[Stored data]
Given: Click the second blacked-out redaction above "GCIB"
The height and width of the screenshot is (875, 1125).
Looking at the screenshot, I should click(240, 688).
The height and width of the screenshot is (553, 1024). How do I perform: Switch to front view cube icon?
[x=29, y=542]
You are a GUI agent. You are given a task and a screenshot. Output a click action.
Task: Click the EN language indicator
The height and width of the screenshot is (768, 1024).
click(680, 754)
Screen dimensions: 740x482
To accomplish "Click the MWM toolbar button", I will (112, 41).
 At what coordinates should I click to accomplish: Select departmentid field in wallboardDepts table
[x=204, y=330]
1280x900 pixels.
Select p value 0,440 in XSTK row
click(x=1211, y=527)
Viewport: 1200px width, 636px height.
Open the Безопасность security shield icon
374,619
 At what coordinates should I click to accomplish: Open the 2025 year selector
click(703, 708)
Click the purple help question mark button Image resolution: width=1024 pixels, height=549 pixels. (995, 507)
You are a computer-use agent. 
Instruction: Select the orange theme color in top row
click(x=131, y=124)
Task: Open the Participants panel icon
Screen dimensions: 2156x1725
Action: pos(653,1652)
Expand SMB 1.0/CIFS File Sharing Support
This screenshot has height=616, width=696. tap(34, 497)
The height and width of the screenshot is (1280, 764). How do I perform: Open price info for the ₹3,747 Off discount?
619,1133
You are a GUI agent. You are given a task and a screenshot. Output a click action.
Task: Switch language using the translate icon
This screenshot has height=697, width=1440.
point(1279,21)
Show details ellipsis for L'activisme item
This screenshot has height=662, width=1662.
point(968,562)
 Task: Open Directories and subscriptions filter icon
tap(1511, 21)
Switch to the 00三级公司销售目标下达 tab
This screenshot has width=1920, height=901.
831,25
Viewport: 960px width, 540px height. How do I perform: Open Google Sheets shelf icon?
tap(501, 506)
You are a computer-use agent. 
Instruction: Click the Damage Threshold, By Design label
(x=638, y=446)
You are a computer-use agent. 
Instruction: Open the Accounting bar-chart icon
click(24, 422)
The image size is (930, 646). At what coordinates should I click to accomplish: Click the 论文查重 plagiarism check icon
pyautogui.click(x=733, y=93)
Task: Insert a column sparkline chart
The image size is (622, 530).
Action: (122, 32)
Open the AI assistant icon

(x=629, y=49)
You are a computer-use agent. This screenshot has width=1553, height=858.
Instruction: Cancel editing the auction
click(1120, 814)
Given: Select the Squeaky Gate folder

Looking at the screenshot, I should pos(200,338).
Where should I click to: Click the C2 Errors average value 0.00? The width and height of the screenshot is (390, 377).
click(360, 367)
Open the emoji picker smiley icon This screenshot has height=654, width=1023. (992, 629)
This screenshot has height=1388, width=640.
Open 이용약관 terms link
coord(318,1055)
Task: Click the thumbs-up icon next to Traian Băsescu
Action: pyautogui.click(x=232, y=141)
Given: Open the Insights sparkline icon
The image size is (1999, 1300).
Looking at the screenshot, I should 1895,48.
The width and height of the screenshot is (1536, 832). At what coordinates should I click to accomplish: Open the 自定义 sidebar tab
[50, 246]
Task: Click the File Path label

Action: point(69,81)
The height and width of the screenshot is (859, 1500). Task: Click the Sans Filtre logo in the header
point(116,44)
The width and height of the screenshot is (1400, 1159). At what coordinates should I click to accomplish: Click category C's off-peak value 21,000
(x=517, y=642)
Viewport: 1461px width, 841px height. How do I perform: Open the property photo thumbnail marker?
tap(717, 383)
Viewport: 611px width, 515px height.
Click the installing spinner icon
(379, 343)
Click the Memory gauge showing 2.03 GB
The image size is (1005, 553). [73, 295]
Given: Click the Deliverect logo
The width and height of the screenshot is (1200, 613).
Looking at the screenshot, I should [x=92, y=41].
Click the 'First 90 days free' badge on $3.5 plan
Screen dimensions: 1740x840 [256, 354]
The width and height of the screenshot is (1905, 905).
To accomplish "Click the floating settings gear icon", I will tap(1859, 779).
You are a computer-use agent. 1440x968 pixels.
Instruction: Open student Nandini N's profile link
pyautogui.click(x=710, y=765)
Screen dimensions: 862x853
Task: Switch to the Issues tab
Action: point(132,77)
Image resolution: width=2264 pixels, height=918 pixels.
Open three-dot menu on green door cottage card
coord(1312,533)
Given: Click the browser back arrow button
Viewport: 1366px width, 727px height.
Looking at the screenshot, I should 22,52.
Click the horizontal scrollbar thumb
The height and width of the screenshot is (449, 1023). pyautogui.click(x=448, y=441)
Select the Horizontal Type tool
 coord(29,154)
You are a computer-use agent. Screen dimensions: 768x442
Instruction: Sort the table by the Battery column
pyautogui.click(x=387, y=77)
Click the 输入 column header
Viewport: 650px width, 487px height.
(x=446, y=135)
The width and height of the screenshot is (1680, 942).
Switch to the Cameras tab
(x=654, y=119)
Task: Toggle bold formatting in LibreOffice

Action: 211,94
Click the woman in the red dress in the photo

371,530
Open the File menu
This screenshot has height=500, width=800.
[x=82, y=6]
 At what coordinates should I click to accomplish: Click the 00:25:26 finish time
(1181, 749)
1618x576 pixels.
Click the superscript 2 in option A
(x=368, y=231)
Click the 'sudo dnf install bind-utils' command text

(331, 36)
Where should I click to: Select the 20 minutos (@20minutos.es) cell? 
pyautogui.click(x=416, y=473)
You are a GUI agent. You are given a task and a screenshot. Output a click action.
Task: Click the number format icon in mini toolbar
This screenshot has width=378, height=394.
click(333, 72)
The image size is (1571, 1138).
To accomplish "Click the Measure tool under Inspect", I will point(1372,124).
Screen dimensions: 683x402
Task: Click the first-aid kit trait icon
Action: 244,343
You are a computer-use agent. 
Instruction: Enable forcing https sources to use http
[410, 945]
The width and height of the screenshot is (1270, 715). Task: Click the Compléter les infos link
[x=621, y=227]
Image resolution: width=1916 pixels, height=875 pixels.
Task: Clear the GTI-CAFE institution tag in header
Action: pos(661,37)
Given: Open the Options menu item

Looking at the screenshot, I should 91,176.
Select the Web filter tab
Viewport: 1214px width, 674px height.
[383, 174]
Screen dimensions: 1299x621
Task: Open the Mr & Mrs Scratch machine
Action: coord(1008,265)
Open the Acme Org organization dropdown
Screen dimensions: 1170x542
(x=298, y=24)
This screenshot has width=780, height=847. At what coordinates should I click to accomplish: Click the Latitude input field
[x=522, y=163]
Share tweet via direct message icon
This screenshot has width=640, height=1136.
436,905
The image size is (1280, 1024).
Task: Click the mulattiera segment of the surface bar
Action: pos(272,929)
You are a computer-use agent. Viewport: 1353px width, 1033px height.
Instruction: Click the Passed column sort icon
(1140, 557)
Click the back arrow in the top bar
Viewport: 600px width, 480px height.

§ **ACTIVITY**: Whenever the word "toolbar" shows up in a line above, copy that line.

§ **TASK OUTPUT**:
To accomplish "Click the MWM toolbar button", I will (112, 41).
Task: Click the number format icon in mini toolbar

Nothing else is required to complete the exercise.